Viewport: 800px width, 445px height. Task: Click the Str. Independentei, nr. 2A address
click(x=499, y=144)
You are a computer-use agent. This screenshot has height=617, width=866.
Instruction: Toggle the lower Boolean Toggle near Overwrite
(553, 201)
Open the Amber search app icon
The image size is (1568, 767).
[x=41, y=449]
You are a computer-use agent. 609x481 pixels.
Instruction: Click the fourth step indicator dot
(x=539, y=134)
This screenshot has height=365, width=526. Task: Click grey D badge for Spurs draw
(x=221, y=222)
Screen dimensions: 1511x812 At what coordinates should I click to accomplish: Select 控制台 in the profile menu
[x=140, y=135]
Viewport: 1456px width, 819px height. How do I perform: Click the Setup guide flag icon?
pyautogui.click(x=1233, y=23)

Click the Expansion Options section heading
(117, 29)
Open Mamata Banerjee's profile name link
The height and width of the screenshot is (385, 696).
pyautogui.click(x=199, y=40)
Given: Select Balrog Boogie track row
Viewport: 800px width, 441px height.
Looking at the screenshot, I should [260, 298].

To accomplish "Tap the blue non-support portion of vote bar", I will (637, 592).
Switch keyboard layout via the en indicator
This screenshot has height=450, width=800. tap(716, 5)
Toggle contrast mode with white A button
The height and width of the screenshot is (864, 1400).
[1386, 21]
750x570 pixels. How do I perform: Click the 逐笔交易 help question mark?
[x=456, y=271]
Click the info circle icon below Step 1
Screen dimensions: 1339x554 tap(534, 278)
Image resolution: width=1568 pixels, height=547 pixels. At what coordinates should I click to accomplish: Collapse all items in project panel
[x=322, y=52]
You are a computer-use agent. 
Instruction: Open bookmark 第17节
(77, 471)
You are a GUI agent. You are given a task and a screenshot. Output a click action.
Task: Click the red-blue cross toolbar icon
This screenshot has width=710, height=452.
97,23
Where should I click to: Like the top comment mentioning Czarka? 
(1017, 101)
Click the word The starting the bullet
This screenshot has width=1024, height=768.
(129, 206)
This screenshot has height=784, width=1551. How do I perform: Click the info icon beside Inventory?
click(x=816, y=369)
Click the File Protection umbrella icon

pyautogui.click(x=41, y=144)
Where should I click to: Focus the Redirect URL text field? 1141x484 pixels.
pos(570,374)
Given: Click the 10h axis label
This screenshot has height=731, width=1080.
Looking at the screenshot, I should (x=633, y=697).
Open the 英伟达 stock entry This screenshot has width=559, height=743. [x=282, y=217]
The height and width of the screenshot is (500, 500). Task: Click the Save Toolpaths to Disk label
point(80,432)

Exercise directions | Scanning the data above, copy out every line where "blue" is found.

Answer area |
To accomplish "Tap the blue non-support portion of vote bar", I will (637, 592).
Task: Click the red-blue cross toolbar icon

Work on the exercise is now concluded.